Another problem with the load is more difficult to detect—the load produced unexpected results. To investigate this problem, run the following command to query the CUSTOMER table.


select c_custkey, c_name, c_address        
from customer
order by c_custkey
limit 10;


 c_custkey |          c_name           |         c_address
-----------+---------------------------+---------------------------
         2 | Customer#000000002        | XSTf4,NCwDVaWNe6tE
         2 | Customer#000000002        | XSTf4,NCwDVaWNe6tE
         3 | Customer#000000003        | MG9kdTD
         3 | Customer#000000003        | MG9kdTD
         4 | Customer#000000004        | XxVSJsL
         4 | Customer#000000004        | XxVSJsL
         5 | Customer#000000005        | KvpyuHCplrB84WgAi
         5 | Customer#000000005        | KvpyuHCplrB84WgAi
         6 | Customer#000000006        | sKZz0CsnMD7mp4Xd0YrBvx
         6 | Customer#000000006        | sKZz0CsnMD7mp4Xd0YrBvx
(10 rows)

The rows should be unique, but there are duplicates.

Another way to check for unexpected results is to verify the number of rows that were loaded. In our case, 100000 rows should have been loaded, but the load message reported loading 112497 records. The extra rows were loaded because the COPY loaded an extraneous file, customer-fw.tbl0000.bak.

In this exercise, you use a manifest file to avoid loading the wrong files.

ACCEPTINVCHARS

By default, when COPY encounters a character that is not supported by the column's data type, it skips the row and returns an error. For information about invalid UTF-8 characters, see Multibyte character load errors.

You could use the MAXERRORS option to ignore errors and continue loading, then query STL_LOAD_ERRORS to locate the invalid characters, and then fix the data files. However, MAXERRORS is best used for troubleshooting load problems and should generally not be used in a production environment.

The ACCEPTINVCHARS option is usually a better choice for managing invalid characters. ACCEPTINVCHARS instructs COPY to replace each invalid character with a specified valid character and continue with the load operation. You can specify any valid ASCII character, except NULL, as the replacement character. The default replacement character is a question mark ( ? ). COPY replaces multibyte characters with a replacement string of equal length. For example, a 4-byte character would be replaced with '????'.
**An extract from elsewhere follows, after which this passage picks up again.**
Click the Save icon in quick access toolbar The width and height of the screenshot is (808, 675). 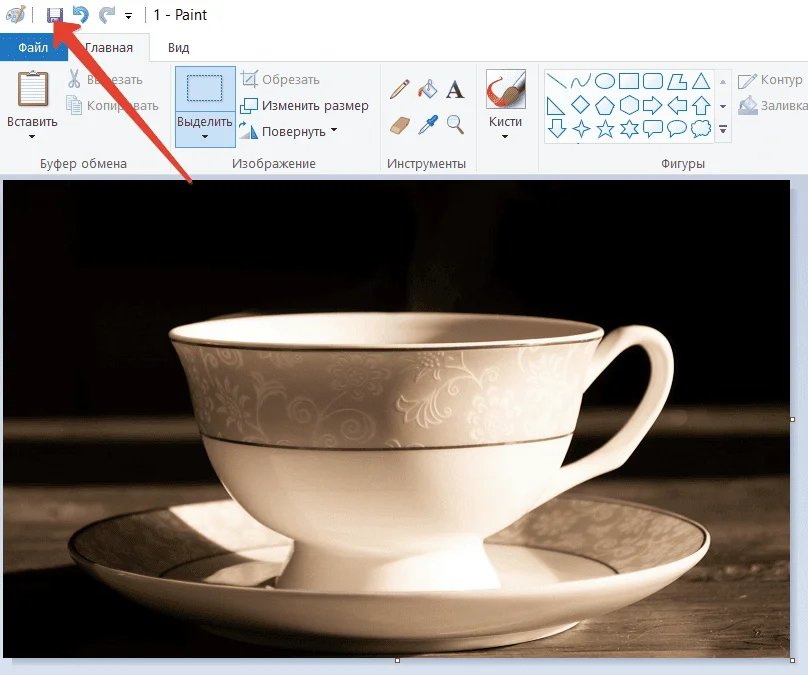tap(55, 15)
COPY returns the number of rows that contained invalid UTF-8 characters. It also adds an entry to the STL_REPLACEMENTS system table for each affected row, up to a maximum of 100 rows per node slice. Additional invalid UTF-8 characters are also replaced, but those replacement events are not recorded.

ACCEPTINVCHARS is valid only for VARCHAR columns.

For this step, you add the ACCEPTINVCHARS with the replacement character '^'.

MANIFEST

When you COPY from Amazon S3 using a key prefix, there is a risk that you might load unwanted tables. For example, the 's3://mybucket/load/ folder contains eight data files that share the key prefix customer-fw.tbl: customer-fw.tbl0000, customer-fw.tbl0001, and so on. However, the same folder also contains the extraneous files customer-fw.tbl.log and customer-fw.tbl-0001.bak.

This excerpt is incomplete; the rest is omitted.